**Problem requirements**: Return the records starting at the line containing "Viewport: 1244px width, 700px" and ending at the line containing "[x=1202, y=181]", copying each line verbatim.

**Available data**:
===============

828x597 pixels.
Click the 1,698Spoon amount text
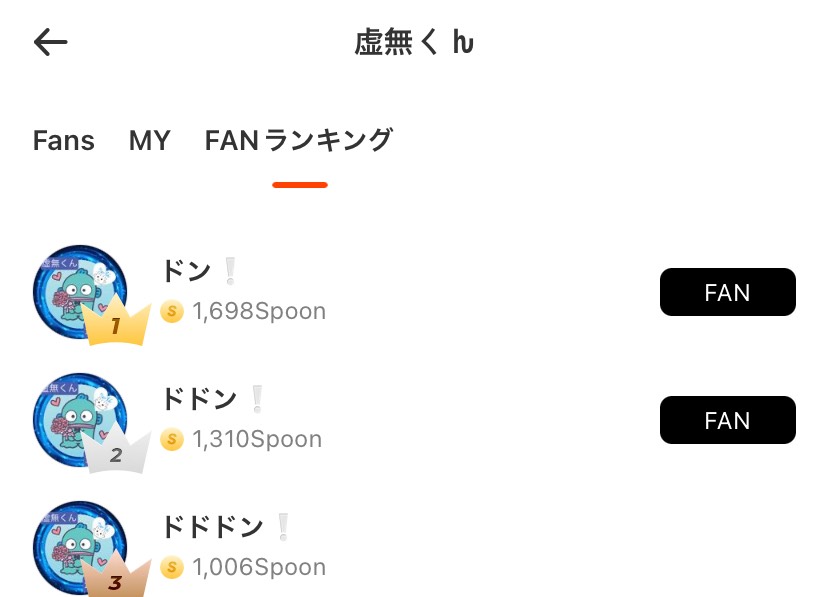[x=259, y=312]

===============

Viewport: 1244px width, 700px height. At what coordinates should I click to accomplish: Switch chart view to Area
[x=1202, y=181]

===============

**Task result**:
Viewport: 1244px width, 700px height. At what coordinates should I click to accomplish: Switch chart view to Area
[x=1202, y=181]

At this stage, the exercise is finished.